Agesilaus

Plutarch

Plutarch. Plutarch's Lives, Vol. V. Perrin, Bernadotte, translator. Cambridge, MA: Harvard University Press; London: William Heinemann Ltd., 1917.

But the time chosen for it proves that this expedition was made from anger more than from careful calculation. For the treaty of peace was made at Lacedaemon on the fourteenth of the month Scirophorion, and on the fifth of Hecatombaeon the Lacedaemonians were defeated at Leuctra,—an interval of twenty days.
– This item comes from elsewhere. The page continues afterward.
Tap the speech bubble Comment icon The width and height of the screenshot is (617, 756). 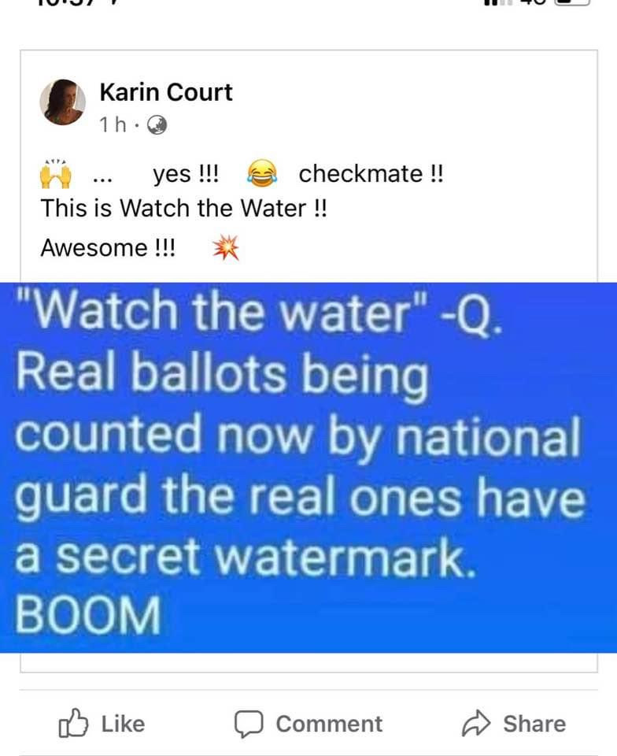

In that battle a thousand Lacedaemonians fell, besides Cleombrotus the king, and around him the mightiest of the Spartans.
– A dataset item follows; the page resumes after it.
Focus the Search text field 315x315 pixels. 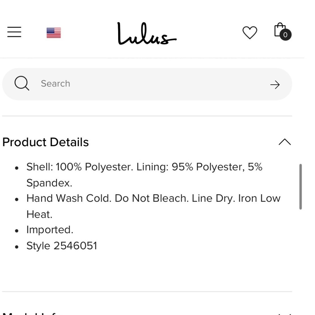point(147,84)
Among these, they say, was Cleonymus, the beautiful son of Sphodrias,[*](Cf. chapter xxv. 1. ) who was thrice struck down in front of his king, as many times rose again to his feet, and died there, fighting the Thebans.

Now that the Lacedaemonians had met with an unexpected reverse, and the Thebans with an unlooked-for success surpassing that of any other Hellenes at strife with Hellenes, the high conduct of the defeated city was no less to be envied and admired than that of the victorious city.

Xenophon says[*](Symposium, i. 1.) that in the case of noble men, there is much that is worth recording even in what they say and do at their wine and in their sports, and he is right; and it is no less, but even more, worth while to observe carefully the decorum with which noble men speak and act in the midst of adversity. The city was holding a festival and was full of strangers; for the gymnopaediae were in progress and choirs of boys were competing with one another in the theatre; then came the messengers of calamity from Leuctra.